Medical Adventures (A)

Or
How I am Alive Thanks to Some Doctors and in Spite of Others


Starting today I will write over several days a critique of some medical practices. It is by no means a critique of the medical profession as a whole. I am alive today because of the advice, efforts, dedication, and high skills of several physicians. But choosing the right doctors and ignoring unsound advice was essential. I also want to counteract the tendency of some people to reject modern medicine altogether because of a negative experience with a particular practitioner. I am a strong believer in modern medical science even if I have lost respect for some of its practitioners. If an inept mechanic messes up the tuning of my car engine I will not reject the laws of thermodynamics; I will simply look for a competent mechanic. Of course, choosing doctors is more critical than choosing mechanics because you may not get a second chance. Because the human organism is so complex, even the best doctors make mistakes sometimes. What patients should be looking for is doctors who will do as well as the current state of medical science allows.

These writings are motivated by my medical problems during the winter of 2006-7. I am detailing that story in http://www.theopavlidis.com/HealthIssues/health.htm where I also present more extensive comments than I do on the blog.

My most severe problem with doctors has been the unwillingness of many of them to listen to the patient and their extreme self-confidence, if not arrogance. Of course, such attitude goes against the advice of Sir William Osler (a Canadian MD, one of the founders of Johns Hopkins School of Medicine) who said: "If you want to find what is wrong, ask the patient" and also "The greater the ignorance, the greater the dogmatism."

This attitude is troubling enough by itself, but it is often coupled with a tendency to make a diagnosis based on the most common cases. If you have symptom A, then the cause must be B because that is the case with, say, 60% of the people who exhibit symptom A. Too bad if you happen to be in the remaining 40% and your symptoms are caused by something other than B.

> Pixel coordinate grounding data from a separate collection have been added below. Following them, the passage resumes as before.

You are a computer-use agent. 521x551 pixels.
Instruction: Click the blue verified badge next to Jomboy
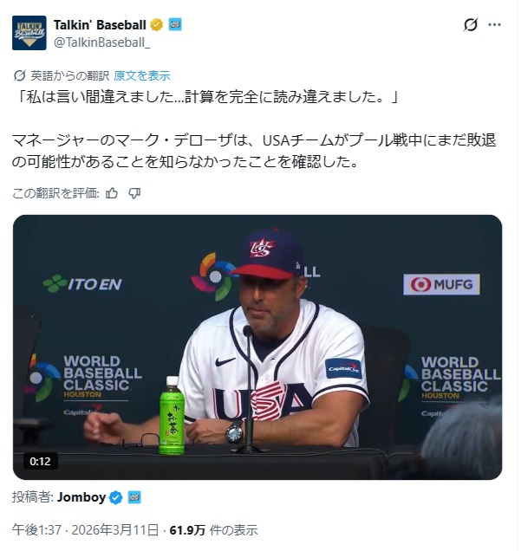point(116,499)
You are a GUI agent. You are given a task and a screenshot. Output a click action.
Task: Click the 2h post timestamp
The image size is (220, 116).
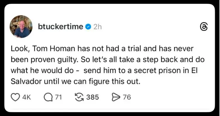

The situation becomes even worse if your symptoms have multiple causes (which was the case with me last winter). Superposition effects seem to be beyond the grasp of many physicians. When I tried to explain the issue to some of them, they looked baffled and even impatient; it was clear they thought I was wasting their time. The tragic side of this is that in older people several systems may start functioning below the optimal level but, because each system is still within "normal limits", the MD cannot find what is wrong.

Another bad practice is that whenever physicians are puzzled they claim that the patient's problems are in his/hers mind. (This was the initial diagnosis for me.) This is the modern equivalent of been ill because of "foul airs" or the "evil eye". Because of the frequency of such a diagnosis in older people we have the myth of the "elderly depression".

You may say that I demand too much from doctors because the human body is a far more complex mechanism than any technological device. Well, doctors cannot have it both ways. If they want sympathy from their patients for their tough job, they must also have sympathy for the patients who suffer from a tough to diagnose ailment.

I am not dealing with practices that are clearly unethical, such as doctors who order unnecessary (and often painful and expensive) procedures to make money. Or doctors who prescribe medication because of their links with the pharmaceutical industry. What I am trying to convey is that some doctors may be harmful even if they commit no ethics violations or even if they use their best judgment in the interest of the patient. The problem is that their best judgment may not be that good.

There is an excellent book dealing with the problems of medical diagnosis: How Doctors Think by Jerome Groopman, MD that came out while I was struggling with my own doctors. Two of the most memorable (for me) observations in the book are: (1) 15% of all diagnoses are wrong; and (2) doctors often attribute to psychological causes ailments that are unable to diagnose ("it is all in your mind", "you are too anxious", etc). They seem to fit with what I was experiencing.